───── TEXTE CITÉ ─────

Depuis avril 2025, la filière oléicole tunisienne traverse une zone de turbulences, en particulier sur le marché américain, l’un de ses débouchés majeurs. L’entrée en vigueur de droits de douane supplémentaires par les autorités américaines, conjuguée à une dégringolade des prix mondiaux, fragilise considérablement les recettes d’exportation, malgré une hausse notable des volumes vendus à l’international.
Une mesure tarifaire punitive entrée en vigueur en avril 2025
Le 2 avril 2025, les États-Unis ont appliqué un droit de douane de 28 % sur les importations d’huile d’olive tunisienne , dans le cadre d’un élargissement de leur politique commerciale protectionniste. Cette décision, motivée selon Washington par une volonté de rééquilibrer les échanges agricoles, a immédiatement impacté la compétitivité du produit tunisien. L’huile d’olive représentait à elle seule 59 % des exportations tunisiennes vers les États-Unis en 2024 selon ministère de l’Agriculture. lire aussi Surtaxe de 28% : l’huile d’olive et les dattes sont les plus touchés
Des volumes en forte hausse… mais des recettes en chute libre
Selon les dernières statistiques publiées le 22 juin 2025 par l’Observatoire national de l’agriculture (ONAGRI), la Tunisie a exporté 207 300 tonnes d’huile d’olive entre novembre 2024 et fin mai 2025, soit une progression de 39,4 % par rapport à la même période de la campagne précédente. Cette dynamique aurait pu annoncer une saison exceptionnelle, mais la réalité est tout autre : les recettes d’exportation ont chuté de 29,3 %, s’élevant à 2 801,2 millions de dinars tunisiens (MDT). Ce paradoxe s’explique par une baisse brutale du prix moyen à l’exportation, passé de 26,65 D/kg à 13,51 D/kg, soit une réduction de 49,3 % en un an. Les opérateurs évoquent une saturation des marchés, une concurrence accrue de pays tiers, et les conséquences directes des droits de douane américains.

───── DONNÉES ENREGISTRÉES ─────

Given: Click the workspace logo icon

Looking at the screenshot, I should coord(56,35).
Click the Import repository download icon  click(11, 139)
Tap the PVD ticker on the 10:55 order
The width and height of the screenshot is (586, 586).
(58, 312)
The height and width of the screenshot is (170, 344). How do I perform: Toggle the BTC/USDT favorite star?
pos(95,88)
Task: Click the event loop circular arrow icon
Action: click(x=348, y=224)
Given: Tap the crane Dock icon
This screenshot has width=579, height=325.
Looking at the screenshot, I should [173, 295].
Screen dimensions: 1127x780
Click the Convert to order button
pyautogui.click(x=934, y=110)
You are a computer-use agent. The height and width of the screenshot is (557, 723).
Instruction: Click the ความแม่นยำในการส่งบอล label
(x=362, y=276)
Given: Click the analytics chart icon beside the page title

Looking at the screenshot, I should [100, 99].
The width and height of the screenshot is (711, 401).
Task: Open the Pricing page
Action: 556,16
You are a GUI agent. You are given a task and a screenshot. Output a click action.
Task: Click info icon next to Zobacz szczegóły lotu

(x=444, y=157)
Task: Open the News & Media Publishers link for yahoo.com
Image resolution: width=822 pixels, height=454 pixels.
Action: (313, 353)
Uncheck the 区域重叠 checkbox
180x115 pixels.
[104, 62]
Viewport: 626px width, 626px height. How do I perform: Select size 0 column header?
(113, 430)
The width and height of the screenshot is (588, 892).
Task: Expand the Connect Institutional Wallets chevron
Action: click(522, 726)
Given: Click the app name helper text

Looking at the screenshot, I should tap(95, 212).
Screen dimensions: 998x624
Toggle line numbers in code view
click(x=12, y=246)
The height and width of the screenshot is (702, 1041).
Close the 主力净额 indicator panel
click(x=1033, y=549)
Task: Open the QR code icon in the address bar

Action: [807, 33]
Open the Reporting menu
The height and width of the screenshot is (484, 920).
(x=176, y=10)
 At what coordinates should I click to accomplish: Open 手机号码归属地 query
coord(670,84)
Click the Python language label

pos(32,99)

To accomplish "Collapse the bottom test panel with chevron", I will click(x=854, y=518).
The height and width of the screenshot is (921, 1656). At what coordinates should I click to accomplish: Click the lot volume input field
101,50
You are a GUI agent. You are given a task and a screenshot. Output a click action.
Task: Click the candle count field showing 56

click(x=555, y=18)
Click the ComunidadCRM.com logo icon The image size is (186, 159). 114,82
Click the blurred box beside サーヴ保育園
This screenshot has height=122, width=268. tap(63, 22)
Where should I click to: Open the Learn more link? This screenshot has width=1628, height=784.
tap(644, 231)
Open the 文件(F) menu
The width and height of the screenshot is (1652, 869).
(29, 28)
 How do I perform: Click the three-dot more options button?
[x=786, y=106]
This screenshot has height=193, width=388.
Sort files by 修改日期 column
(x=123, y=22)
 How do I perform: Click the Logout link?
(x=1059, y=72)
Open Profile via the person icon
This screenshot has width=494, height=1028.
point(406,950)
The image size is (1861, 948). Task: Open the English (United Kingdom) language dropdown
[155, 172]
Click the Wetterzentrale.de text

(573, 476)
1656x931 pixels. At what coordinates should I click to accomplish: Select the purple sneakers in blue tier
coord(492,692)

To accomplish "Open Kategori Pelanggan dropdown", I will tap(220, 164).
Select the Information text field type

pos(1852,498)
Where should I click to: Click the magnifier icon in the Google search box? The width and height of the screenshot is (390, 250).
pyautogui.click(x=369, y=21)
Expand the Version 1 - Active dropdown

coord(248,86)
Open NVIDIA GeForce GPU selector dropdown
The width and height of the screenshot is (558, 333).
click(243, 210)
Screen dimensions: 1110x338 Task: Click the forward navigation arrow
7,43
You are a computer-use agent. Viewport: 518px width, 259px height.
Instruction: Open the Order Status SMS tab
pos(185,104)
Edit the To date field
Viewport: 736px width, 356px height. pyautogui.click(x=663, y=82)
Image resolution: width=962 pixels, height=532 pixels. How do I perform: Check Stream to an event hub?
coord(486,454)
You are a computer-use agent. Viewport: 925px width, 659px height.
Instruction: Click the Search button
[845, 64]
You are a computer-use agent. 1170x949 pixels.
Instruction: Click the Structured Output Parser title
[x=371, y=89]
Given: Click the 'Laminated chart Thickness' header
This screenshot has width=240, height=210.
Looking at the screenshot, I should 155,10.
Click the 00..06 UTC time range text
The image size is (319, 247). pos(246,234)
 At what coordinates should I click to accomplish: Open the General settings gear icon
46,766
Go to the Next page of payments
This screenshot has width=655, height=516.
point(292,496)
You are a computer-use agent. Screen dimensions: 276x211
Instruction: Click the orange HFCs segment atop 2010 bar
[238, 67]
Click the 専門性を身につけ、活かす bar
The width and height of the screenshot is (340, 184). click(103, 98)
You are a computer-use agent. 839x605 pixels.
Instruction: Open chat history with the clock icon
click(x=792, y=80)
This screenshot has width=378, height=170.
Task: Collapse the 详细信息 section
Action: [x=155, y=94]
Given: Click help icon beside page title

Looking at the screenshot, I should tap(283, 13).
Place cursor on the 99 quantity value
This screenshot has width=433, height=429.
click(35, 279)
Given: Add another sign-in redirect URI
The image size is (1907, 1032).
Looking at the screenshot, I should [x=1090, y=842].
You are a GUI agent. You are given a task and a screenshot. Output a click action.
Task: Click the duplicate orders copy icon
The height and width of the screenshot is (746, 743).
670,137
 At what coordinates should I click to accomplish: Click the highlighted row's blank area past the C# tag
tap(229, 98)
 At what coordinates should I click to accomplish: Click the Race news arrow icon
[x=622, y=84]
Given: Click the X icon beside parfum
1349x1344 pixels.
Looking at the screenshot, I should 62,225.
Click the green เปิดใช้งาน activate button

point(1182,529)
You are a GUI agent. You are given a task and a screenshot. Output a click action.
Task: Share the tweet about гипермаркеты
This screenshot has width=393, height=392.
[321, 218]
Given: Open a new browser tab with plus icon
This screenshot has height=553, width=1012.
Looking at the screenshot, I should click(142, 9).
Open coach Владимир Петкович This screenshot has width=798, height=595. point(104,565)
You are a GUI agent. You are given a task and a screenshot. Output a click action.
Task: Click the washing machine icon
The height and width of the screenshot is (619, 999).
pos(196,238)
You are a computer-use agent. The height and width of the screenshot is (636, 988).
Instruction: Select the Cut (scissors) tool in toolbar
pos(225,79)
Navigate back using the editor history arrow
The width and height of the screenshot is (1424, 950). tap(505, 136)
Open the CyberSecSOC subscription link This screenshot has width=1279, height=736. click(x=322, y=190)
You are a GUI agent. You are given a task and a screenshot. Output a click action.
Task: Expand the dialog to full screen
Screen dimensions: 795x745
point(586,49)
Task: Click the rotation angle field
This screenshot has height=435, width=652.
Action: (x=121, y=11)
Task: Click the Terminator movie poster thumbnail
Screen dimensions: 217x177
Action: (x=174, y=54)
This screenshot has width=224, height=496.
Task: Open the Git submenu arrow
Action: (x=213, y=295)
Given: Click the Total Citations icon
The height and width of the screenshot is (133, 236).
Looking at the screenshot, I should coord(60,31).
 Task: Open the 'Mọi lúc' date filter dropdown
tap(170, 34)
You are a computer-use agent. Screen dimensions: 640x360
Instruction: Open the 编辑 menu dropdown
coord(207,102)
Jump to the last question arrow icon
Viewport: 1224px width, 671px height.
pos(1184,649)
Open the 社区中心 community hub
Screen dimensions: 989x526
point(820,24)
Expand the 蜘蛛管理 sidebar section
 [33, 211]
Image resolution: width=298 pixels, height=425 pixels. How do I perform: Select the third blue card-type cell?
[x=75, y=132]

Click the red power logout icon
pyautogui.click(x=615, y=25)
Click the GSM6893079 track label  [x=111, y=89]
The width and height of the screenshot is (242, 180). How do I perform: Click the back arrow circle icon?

─────

**CONSIGNE ÉCRITE:**
Affichez sans aucune modification le passage du texte sur l'huile d'olive tunisienne qui s'ouvre sur les mots contenant « Depuis avril 2025, la » et se clôt sur « vendus à l’international. ».

**SOLUTION PROPOSÉE:**
Depuis avril 2025, la filière oléicole tunisienne traverse une zone de turbulences, en particulier sur le marché américain, l’un de ses débouchés majeurs. L’entrée en vigueur de droits de douane supplémentaires par les autorités américaines, conjuguée à une dégringolade des prix mondiaux, fragilise considérablement les recettes d’exportation, malgré une hausse notable des volumes vendus à l’international.